Problem to work on:
Please answer from the news article about France's pensions row: what retirement age did the pensions overhaul set?

Given passage:
▼

French govt faces new no-confidence vote over pensions row

France's government will face a no-confidence vote next week after a latest attempt to repeal an unpopular increase in the retirement age prompted left-wing opponents to announce the motion on Thursday.

French govt faces new no-confidence vote over pensions row

The pensions overhaul, a flagship measure of President Emmanuel Macron’s second and final term, lifted the retirement age to 64 from 62, sparking the country’s biggest protests in a generation.

The government has already survived multiple no-confidence votes over the pensions overhaul, even though Macron’s centrist party lost its overall majority in the lower-house National Assembly shortly after his re-election last year.

Facing the reform’s potential defeat in the Assembly, Prime Minister Elisabeth Borne had invoked in March a controversial constitutional mechanism that passed the law without a vote.

Parliament’s speaker Yael Braun-Pivet on Wednesday said she would block on constitutional grounds a move by a small independent faction aimed at repealing the reform with new legislation, prompting the latest attempt to oust the government.

Mathilde Panot, a leading figure in the hard-left La France Insoumise (LFI)  party, told reporters that the leftist NUPES alliance submitted a no-confidence vote due to be examined early next week after the “anti-democratic” move.

The LIOT group that tabled the latest challenge to the pensions overhaul withdrew its text on Thursday, after the key article on repealing the retirement age rise was removed.

Panot said “discussions were still ongoing” with LIOT, which had not yet decided whether it would back the initiative.

The no-confidence motion appears to have scant chance of success because the right-wing Les Républicains party is unlikely to back it.

The far-right Rassemblement National (RN) party is also considering tabling a no-confidence motion.

“When a government allows itself to attack the workings of democracy to this extent, it deserves censure,” said its leader Marine Le Pen.

Panot said the NUPES coalition would “never abandon the fight” against the higher retirement age and would continue working towards its common goal of lowering the age to 60.

Thursday’s stormy parliamentary debate on the pension reform was interrupted when news broke of a mass stabbing attack in the Alpine town of Annecy, with MPs holding a minute’s silence in honour of the victims.

▲

Data provided:
▼

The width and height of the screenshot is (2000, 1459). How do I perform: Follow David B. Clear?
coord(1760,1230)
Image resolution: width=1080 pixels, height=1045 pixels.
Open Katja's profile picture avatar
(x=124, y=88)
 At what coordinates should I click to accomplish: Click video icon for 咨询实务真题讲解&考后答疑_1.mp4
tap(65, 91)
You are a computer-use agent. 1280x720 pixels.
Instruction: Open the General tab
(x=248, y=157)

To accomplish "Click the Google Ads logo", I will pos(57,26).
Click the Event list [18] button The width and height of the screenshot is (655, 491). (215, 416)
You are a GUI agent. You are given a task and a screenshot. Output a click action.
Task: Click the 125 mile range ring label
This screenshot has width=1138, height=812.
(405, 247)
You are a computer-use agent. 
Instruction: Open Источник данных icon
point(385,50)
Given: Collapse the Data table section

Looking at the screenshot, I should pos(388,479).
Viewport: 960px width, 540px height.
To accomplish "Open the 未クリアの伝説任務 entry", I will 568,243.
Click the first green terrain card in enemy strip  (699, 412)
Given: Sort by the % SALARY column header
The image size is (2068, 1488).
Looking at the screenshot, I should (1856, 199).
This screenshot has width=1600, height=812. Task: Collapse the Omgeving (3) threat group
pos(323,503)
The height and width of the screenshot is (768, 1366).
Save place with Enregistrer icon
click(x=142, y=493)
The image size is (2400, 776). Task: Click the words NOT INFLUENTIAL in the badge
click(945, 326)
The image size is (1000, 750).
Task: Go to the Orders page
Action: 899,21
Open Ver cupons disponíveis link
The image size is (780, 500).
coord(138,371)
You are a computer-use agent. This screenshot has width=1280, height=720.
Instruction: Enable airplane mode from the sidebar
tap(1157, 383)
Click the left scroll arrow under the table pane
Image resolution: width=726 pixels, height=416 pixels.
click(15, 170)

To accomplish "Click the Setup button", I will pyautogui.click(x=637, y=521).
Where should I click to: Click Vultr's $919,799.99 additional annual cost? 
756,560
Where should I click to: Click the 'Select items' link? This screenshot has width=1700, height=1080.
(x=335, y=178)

▲

Task solution:
64, up from 62.